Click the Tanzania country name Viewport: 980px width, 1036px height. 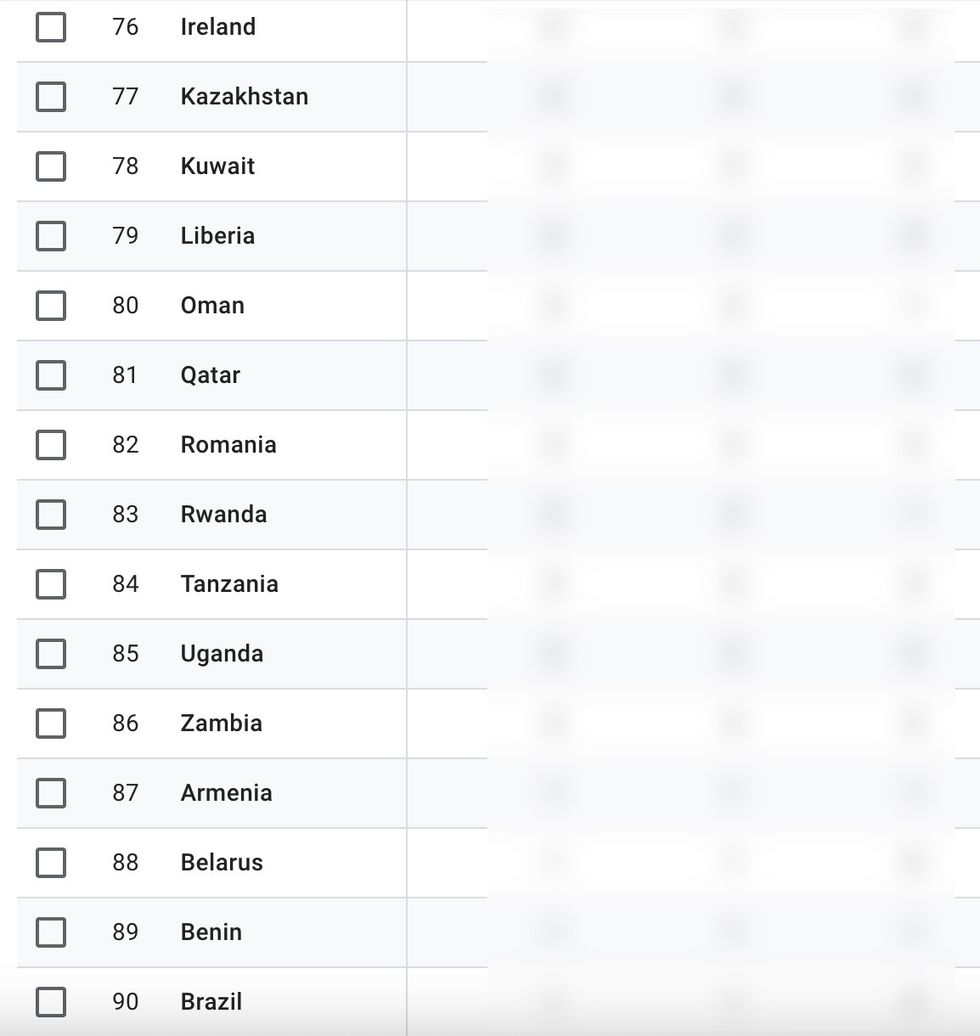pyautogui.click(x=229, y=584)
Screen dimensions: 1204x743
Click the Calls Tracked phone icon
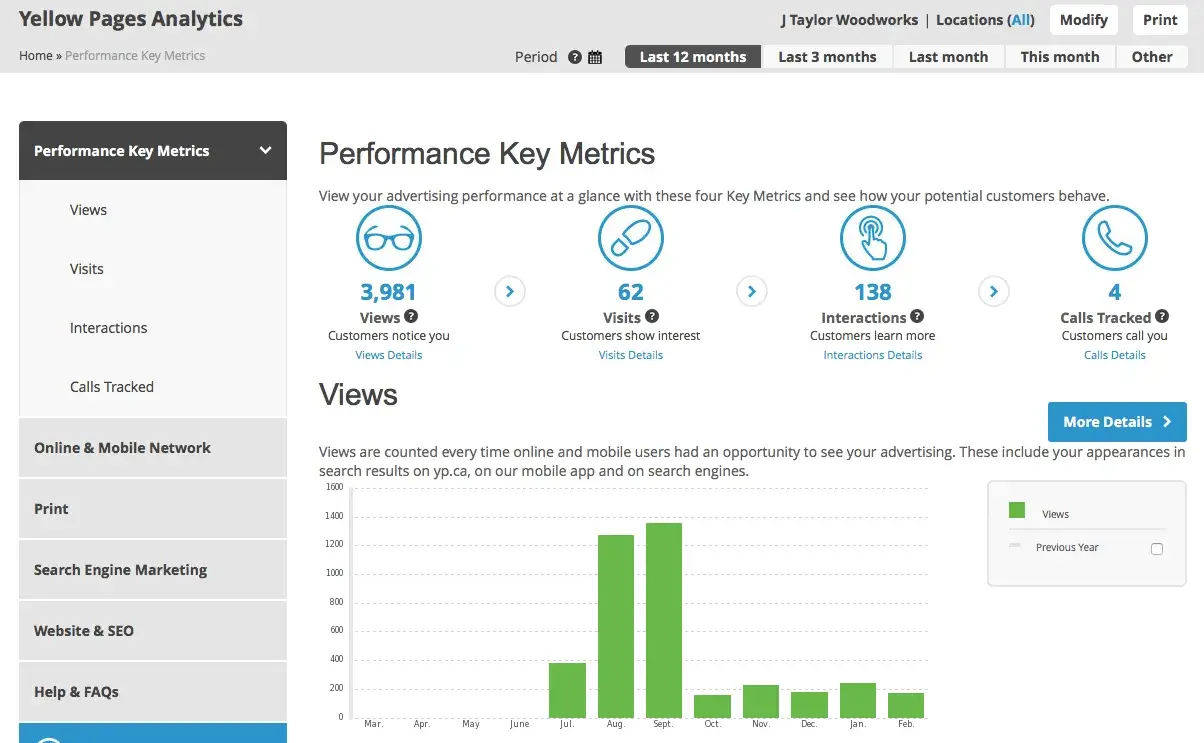pos(1114,238)
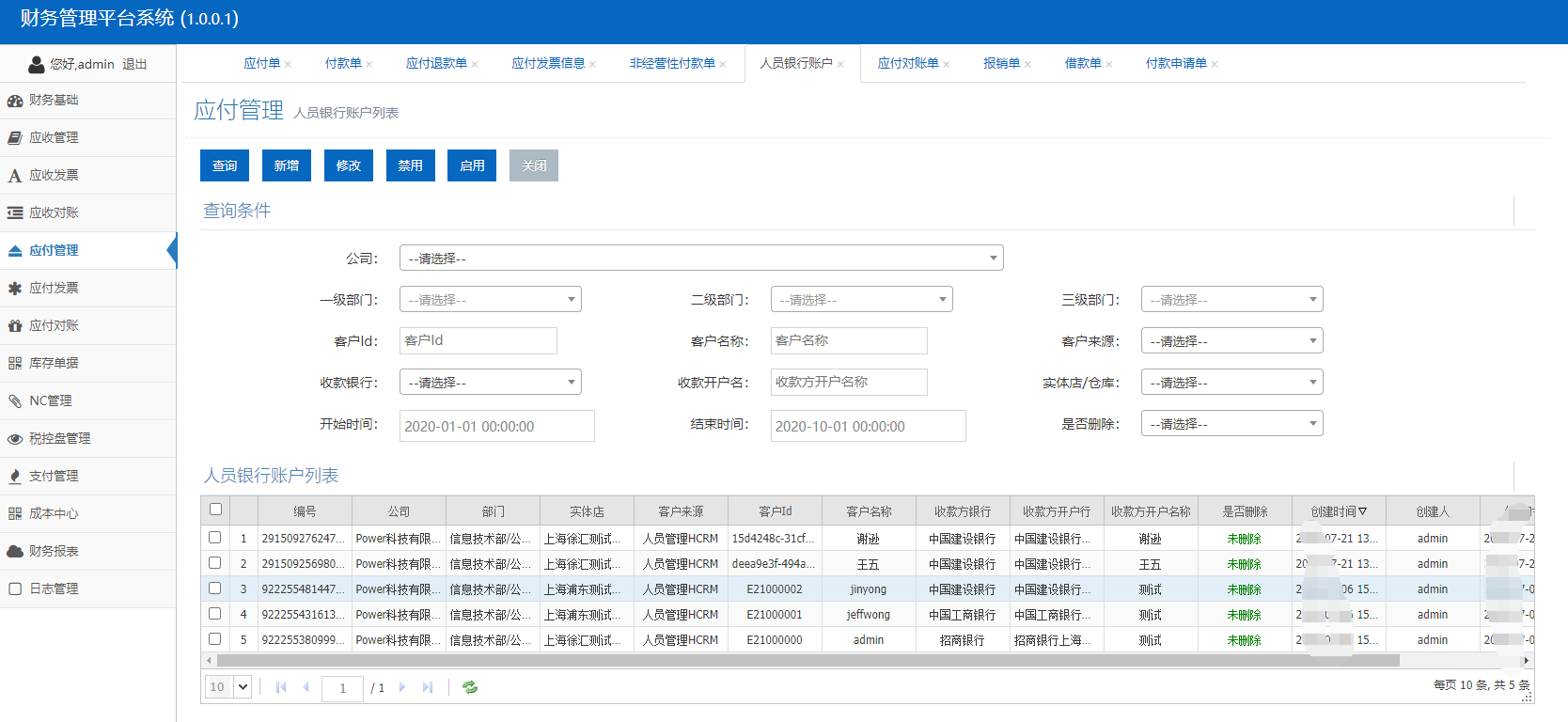The height and width of the screenshot is (722, 1568).
Task: Expand the 收款银行 dropdown
Action: (x=490, y=382)
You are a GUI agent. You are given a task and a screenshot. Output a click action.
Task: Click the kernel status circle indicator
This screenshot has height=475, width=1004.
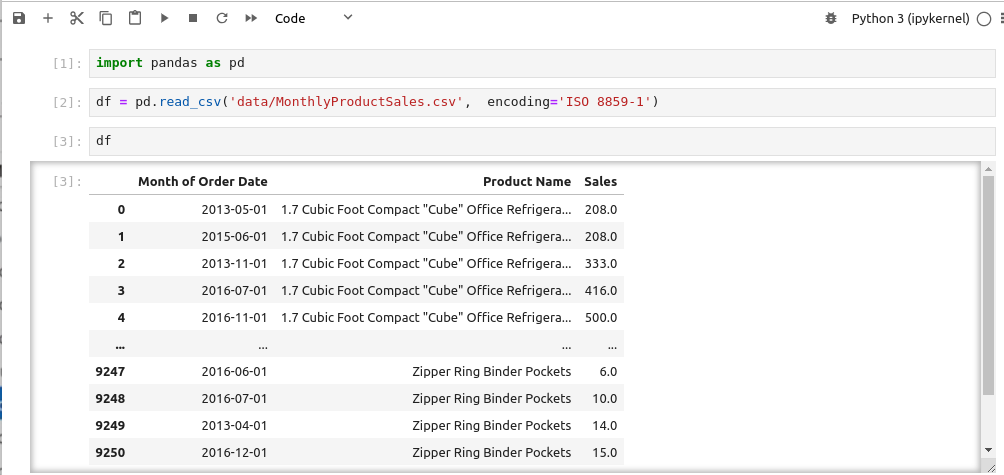983,18
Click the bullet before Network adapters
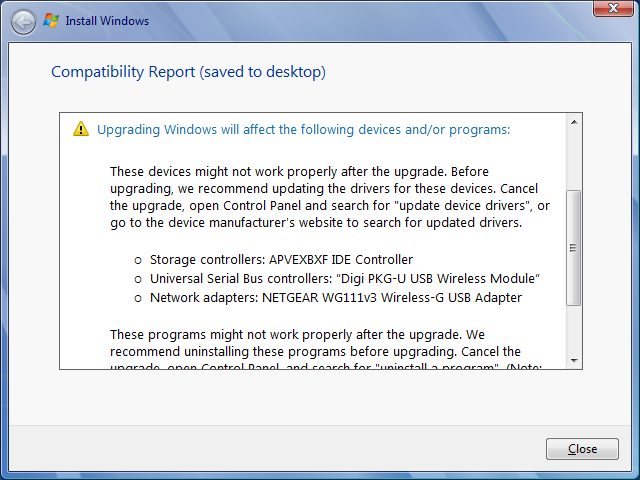The image size is (640, 480). (138, 298)
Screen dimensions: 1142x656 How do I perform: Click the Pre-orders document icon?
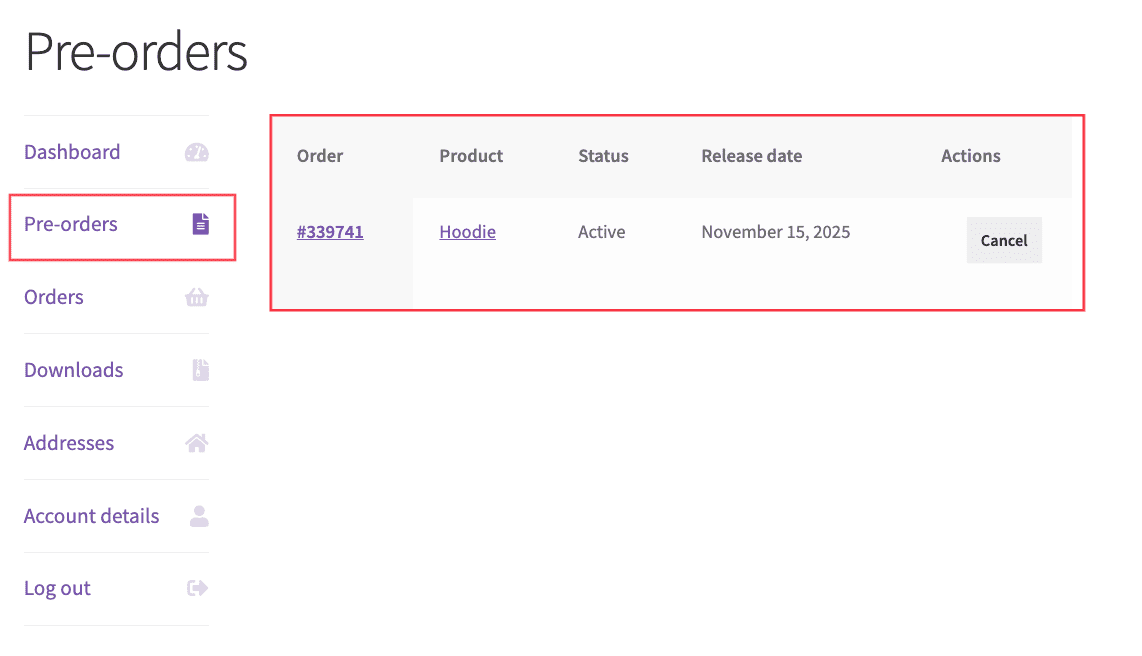point(201,224)
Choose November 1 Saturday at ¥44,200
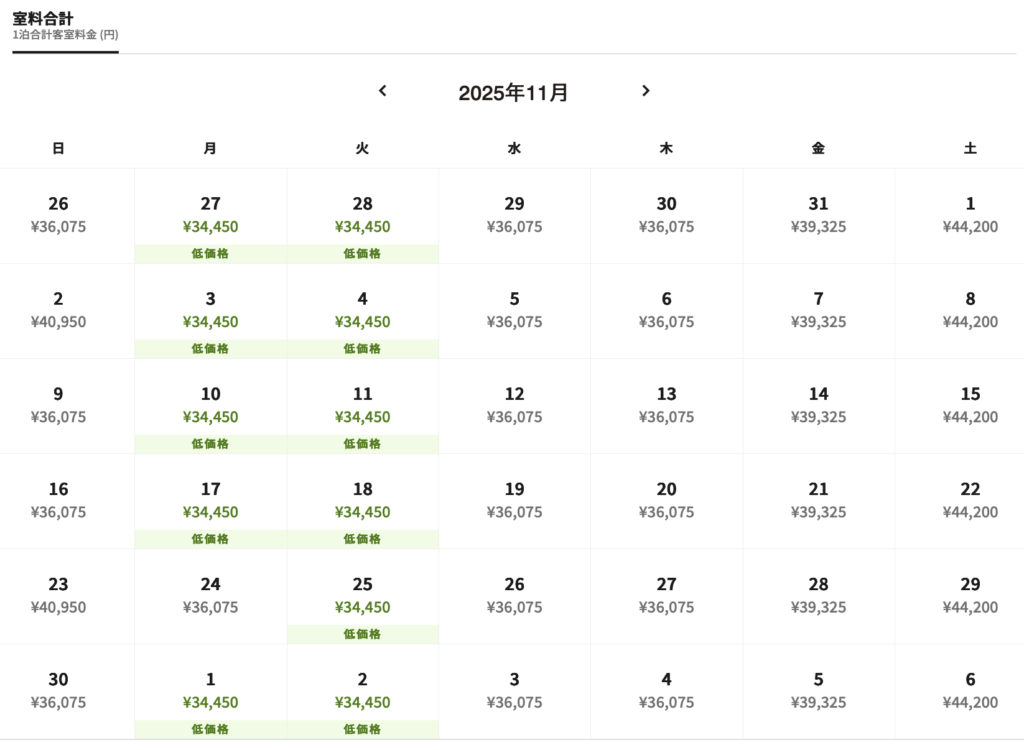The image size is (1024, 750). click(x=970, y=215)

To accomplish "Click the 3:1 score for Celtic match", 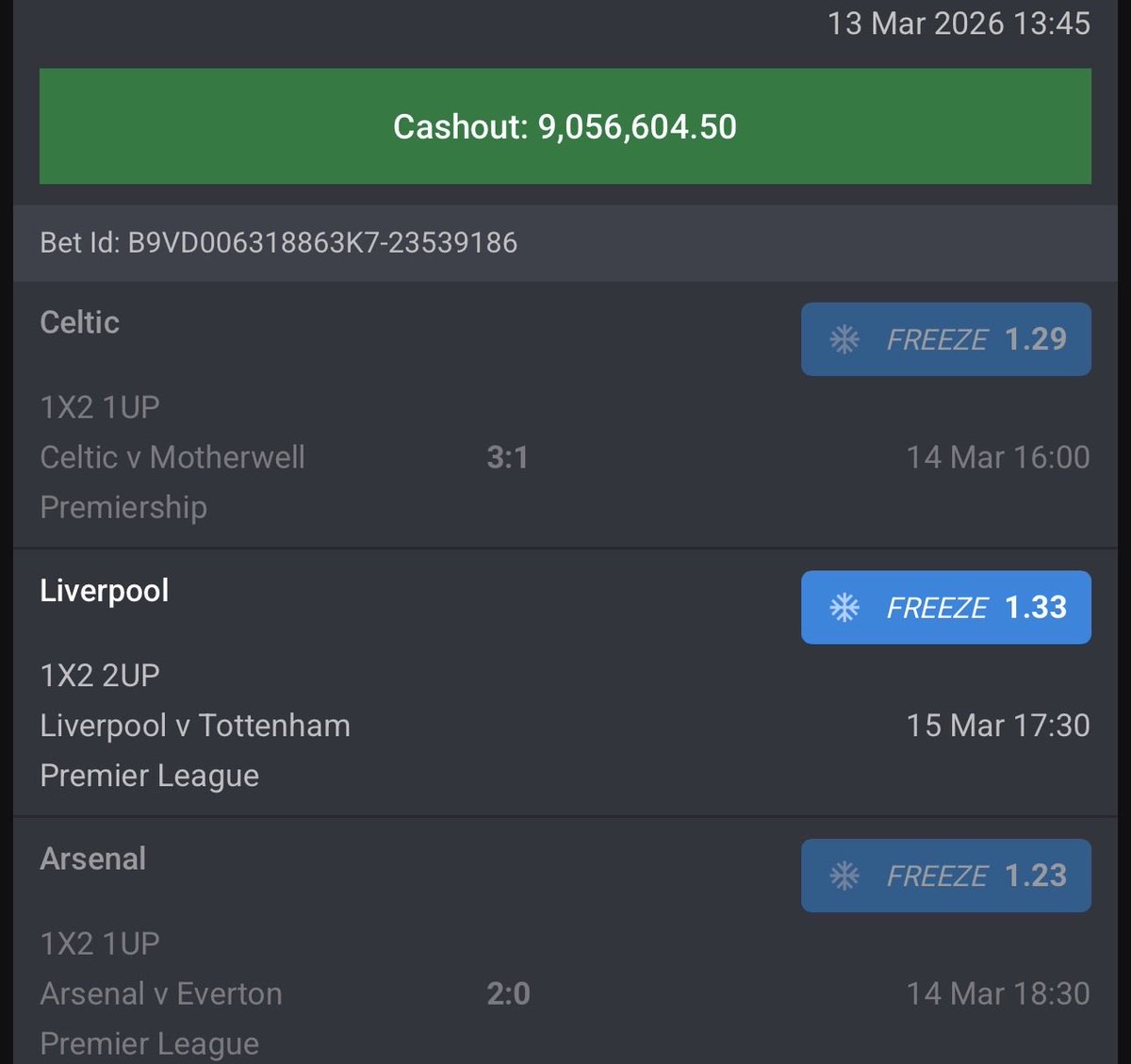I will (507, 457).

▸ Activity
An exact copy is needed of the stretch above that opens with the line containing "Click the Calls Tracked phone icon" and closes with the line containing "Task: Click the"; the pictures are not part of it.

▸ Answer section
Click the Calls Tracked phone icon
pos(1114,238)
The height and width of the screenshot is (722, 1568).
Task: Expand the 收款银行 dropdown
Action: (x=490, y=382)
You are a GUI agent. You are given a task and a screenshot. Output a click action.
Task: Click the kernel status circle indicator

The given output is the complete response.